Last week my garden sensors gave up – the wooden birds house I used to contain them was simply rotten so I needed a new one. For outside housing of sensors these cheap wooden birds houses are great – no plastic but wood, cheap, and easy to work with. The local home supply store only had expensive ones, so I ordered the cheapest one I could find on Amazon. Important feature is a “door” for easy access to the inside, and it must be possible to mount a solar panel.
Goal of the project was to have a small weather station, measuring temperature, humidity, air pressure and light level (and perhaps also rainfall), solar powered, battery buffered (for night time) and which reports all measurements at least every 5 minutes to a central server.

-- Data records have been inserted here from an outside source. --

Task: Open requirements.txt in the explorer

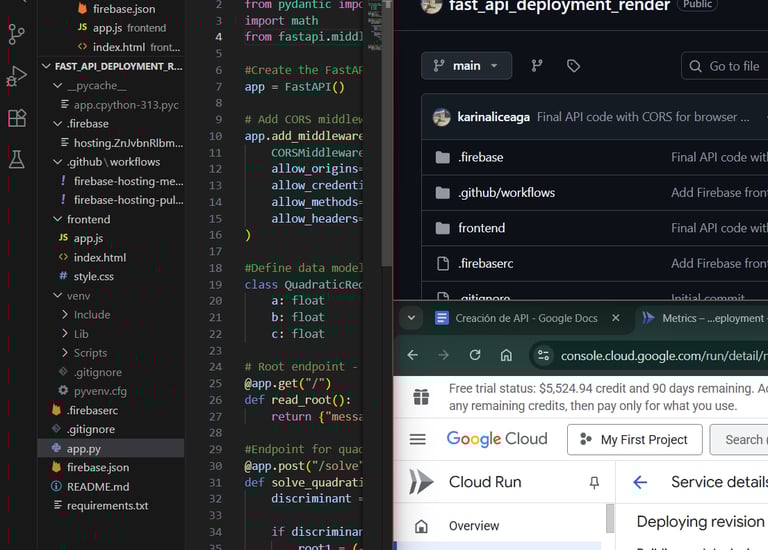Action: tap(107, 506)
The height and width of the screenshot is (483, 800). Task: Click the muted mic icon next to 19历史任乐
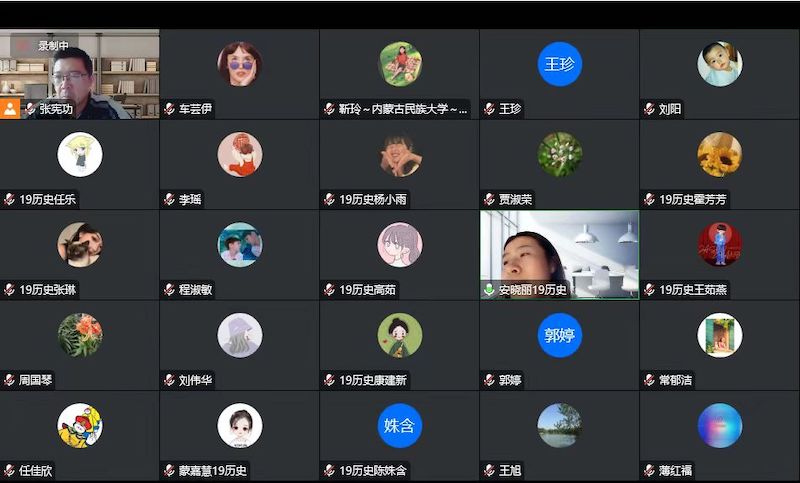[9, 199]
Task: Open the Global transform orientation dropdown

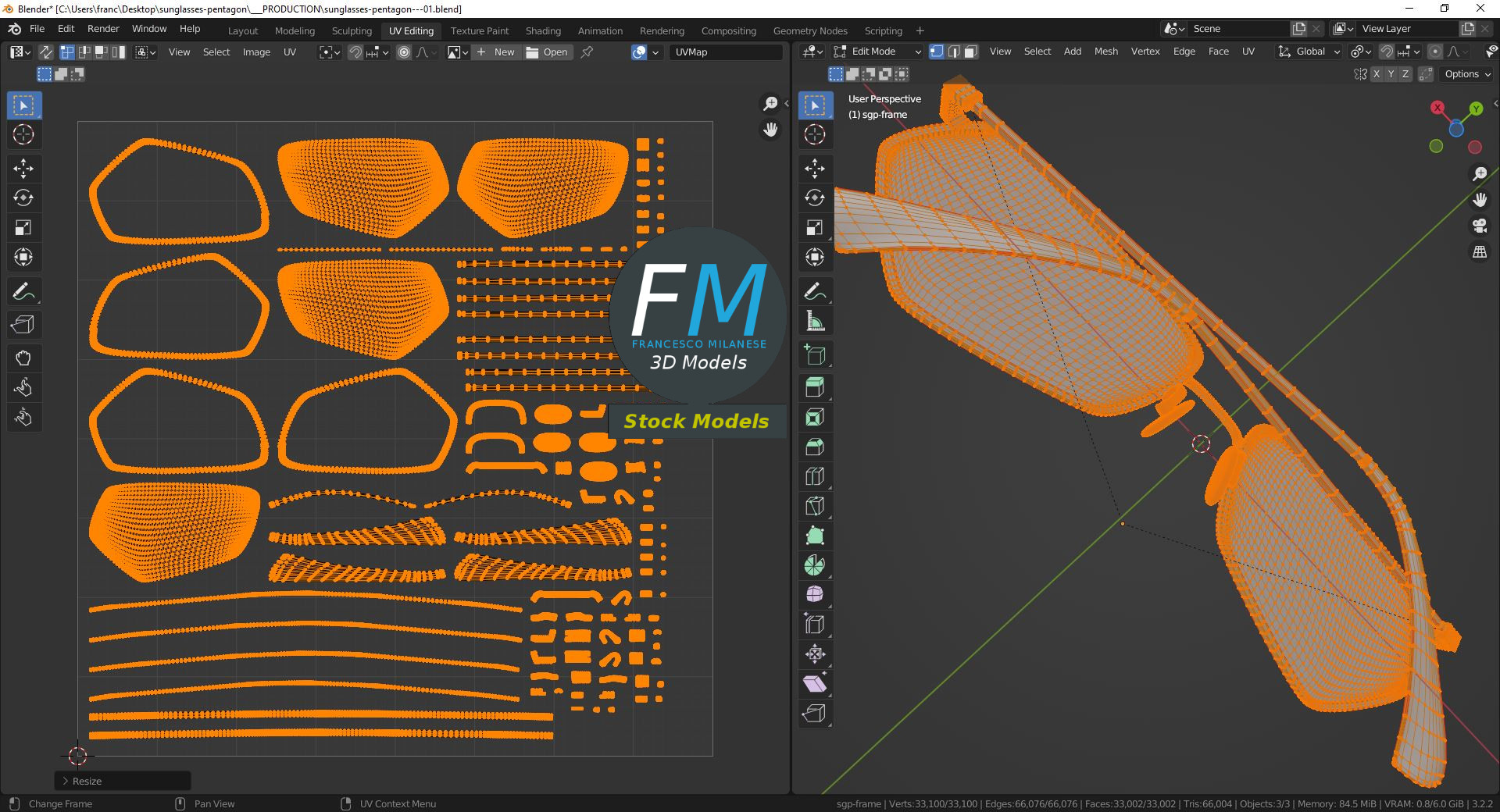Action: tap(1309, 52)
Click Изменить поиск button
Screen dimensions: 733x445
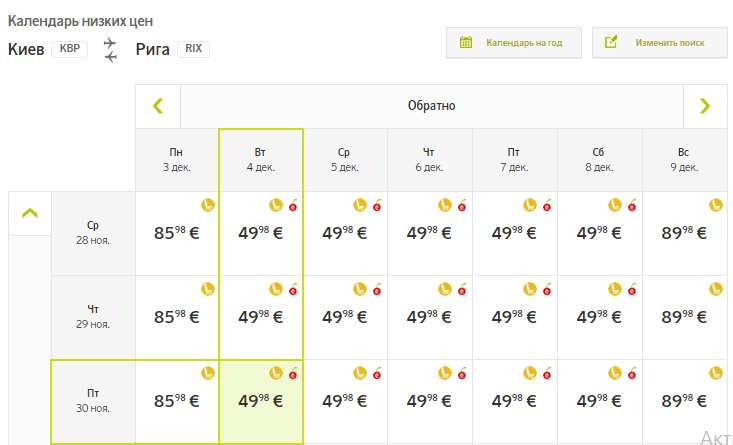659,43
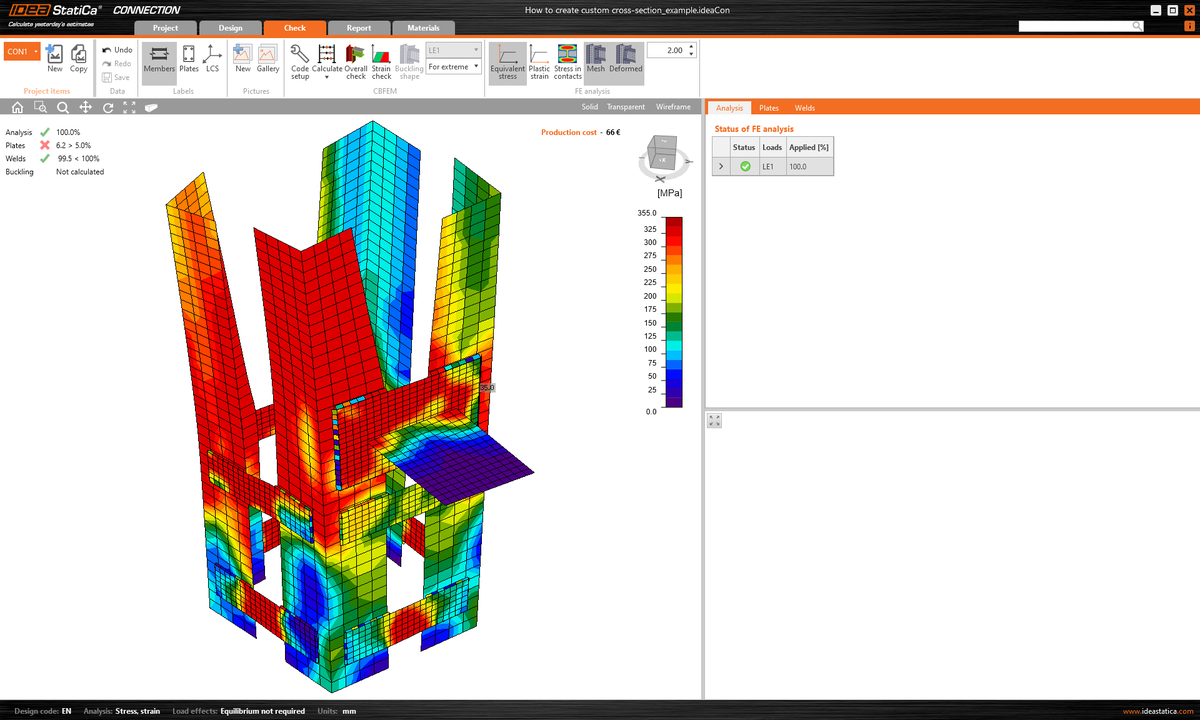Open the zoom window tool in viewport toolbar
Screen dimensions: 1200x720
pos(39,107)
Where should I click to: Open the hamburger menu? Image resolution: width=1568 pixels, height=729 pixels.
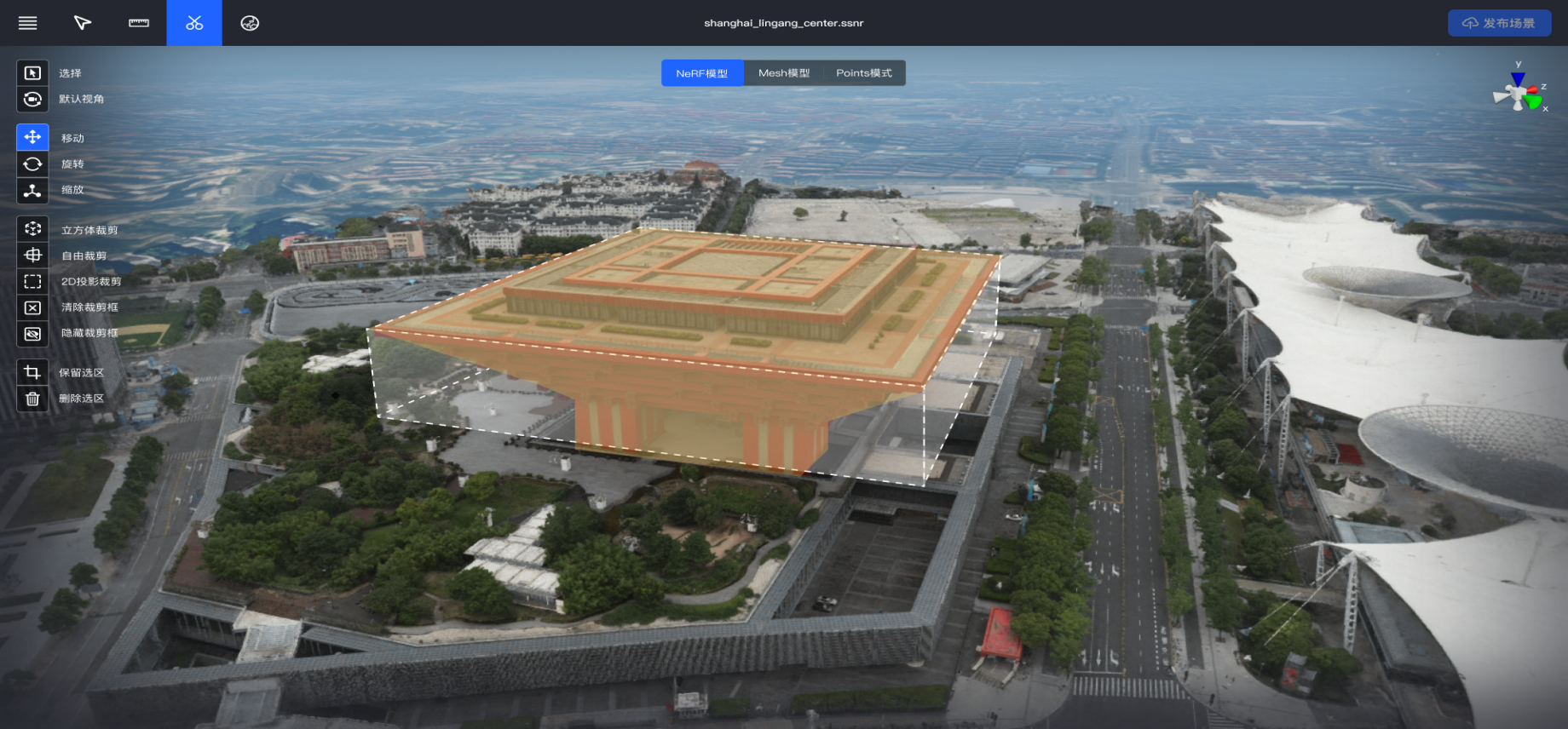coord(28,23)
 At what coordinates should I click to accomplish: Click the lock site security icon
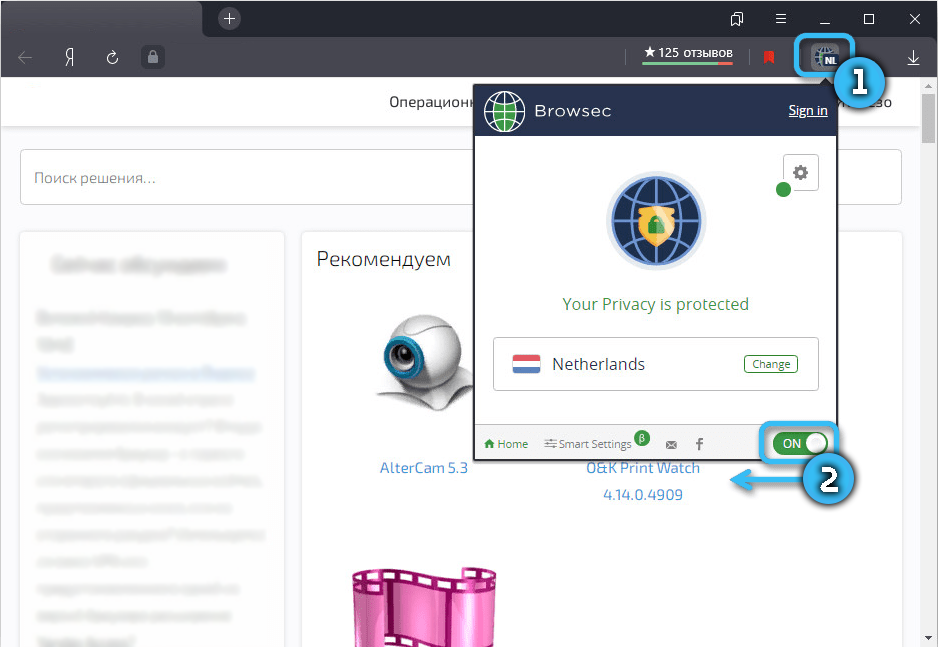pyautogui.click(x=152, y=57)
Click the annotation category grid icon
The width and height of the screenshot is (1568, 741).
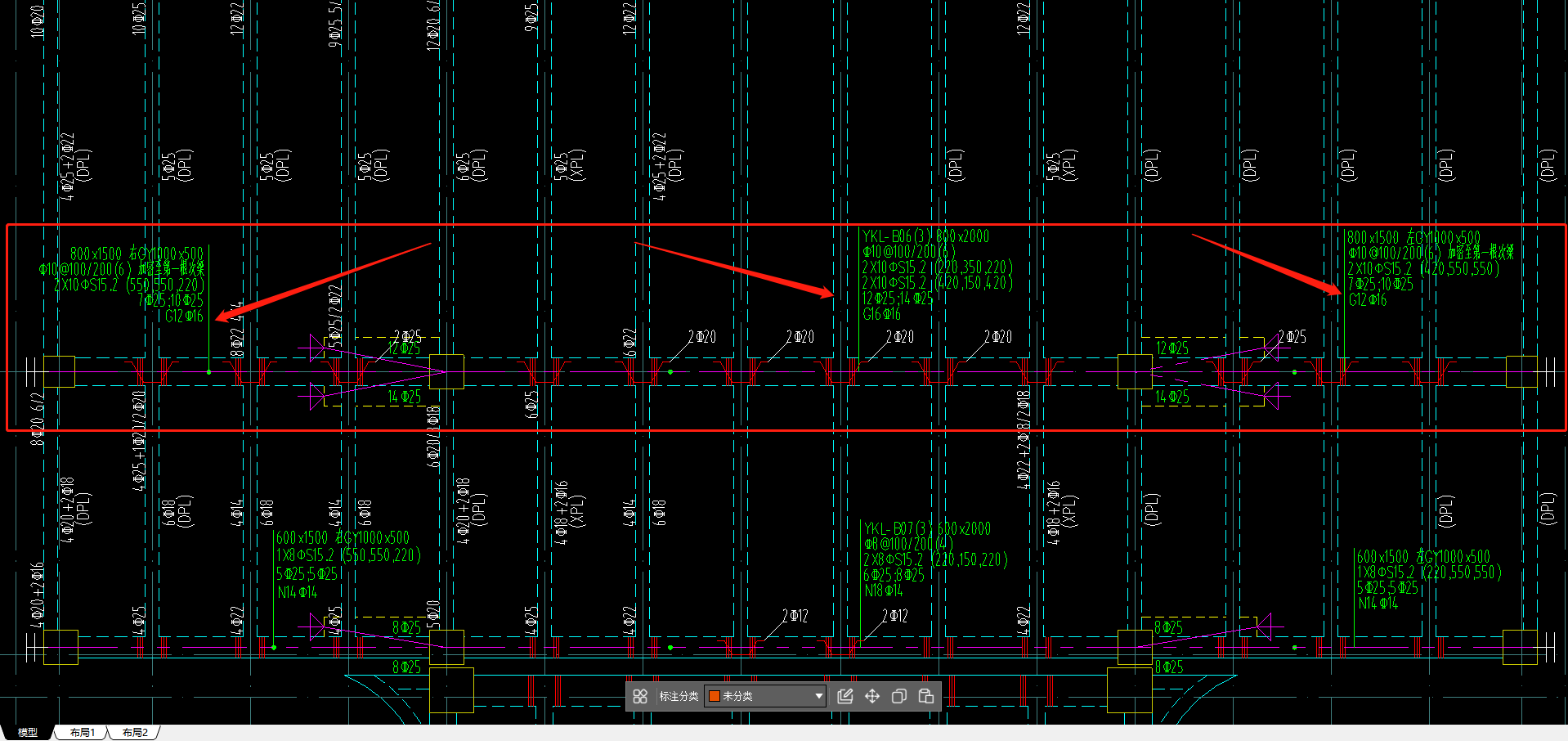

The first build used an ESP8266 connecting to the house wifi, it was ok-ish in summer time but in winter the battery buffer did not last through the night. So the second version used LoraWAN instead of wifi, bringing the required power down to a level where two AA cells for buffering were enough even for a couple of days with the solar panel covered by snow (fully charged the two AAs last about 5 days). Hardware is an Arduino MKR Wan (I have another station using Adafruit instead). This photo shows what’s inside the box:
Complete bill of materials:
- Wooden birdhouse
- Arduino MKR WAN
- Two Eneloop AA cells plus holder
- Step-Down converter to 3.3V plus one diode to prevent discharging
- Solar panel 6V
- Rain detector
- Sensors:
- BMP280 (temperature, humidity, air pressure)
- Light sensor
- A/D converter for rain detector
Software is open source and hosted on GitHub (yes I know, lacks documentation). I am using TheThingsNetwork to process the LoraWan datagrams and pull them from their servers (for simplicity – I do not have to take care of the LoRa infrastructure).